As late as May of this year, his plan was to move to L.A. earlier to expand the live show. But he auditioned for HQ and got the job, which kept him in New York, where the startup is based.
As much as Rogowsky needs HQ, HQ arguably needs him more. There are other hosts, including Sharon Carpenter, but Rogowsky has hosted the most games — over 150 live quiz shows thus far. When the show failed to start on time on Tuesday night, 120,000 fans were there waiting, many calling for him to show up in the app’s fast-moving comment section.
If you think playing HQ feels dystopian, being on the other side of the black mirror is even more eerie.
“Hosting something live online is surreal because the only way I get to experience it is when people send me photos of them playing the app out in public,” he told me. “The silence is deafening. It’s strange to be hosting in front of nobody, even though 120,000 people are watching and playing.”
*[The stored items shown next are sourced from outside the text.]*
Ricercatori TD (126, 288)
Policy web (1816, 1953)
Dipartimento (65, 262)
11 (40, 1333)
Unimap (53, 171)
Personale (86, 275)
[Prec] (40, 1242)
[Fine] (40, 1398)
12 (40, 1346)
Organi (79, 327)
Unlike a traditional TV quiz show, the host doesn’t have real life contestants to banter with. And while in the early days he was able to read all the comments and shout people out during the game, the feed has now become too fast for that.
This is where Rogowsky has to get creative, inventing little in jokes with the audience — like calling them “H-Qties,” both to avoid dead air and make the audience feel included. “My showbiz skills help me with this type of hosting,” he said.
When I ask how his new schedule, which includes live hosting slots at 3 p.m. and 9 p.m. during the week, he admitted that “it’s hard to see a Broadway show or dinner.” He also currently commutes into the city from his suburban hometown, saying, “I’m in between apartments right now, it’s not all roses.”
Nevertheless, the host genuinely enjoys the rapidly growing community around HQ’s popularity, something he’s looking forward to help grow. “The internet has become so divisive and filled with echo chambers,” he said. “This is an enjoyable way to bring people together in a nonpartisan, fun way.”
As we finished up our meeting, the host took the opportunity to set an important record straight regarding questions HQ-ers constantly ask during games. “Yes, I am wearing pants during shows,” he confirms. “And no I’ve never worn eyeliner, I just have naturally lush lashes.”
All joking aside, I asked him if he’s being held hostage by HQ. “I think last night’s game proved that I’m alive and well,” he texted me. “Not being held hostage, we’re all good!”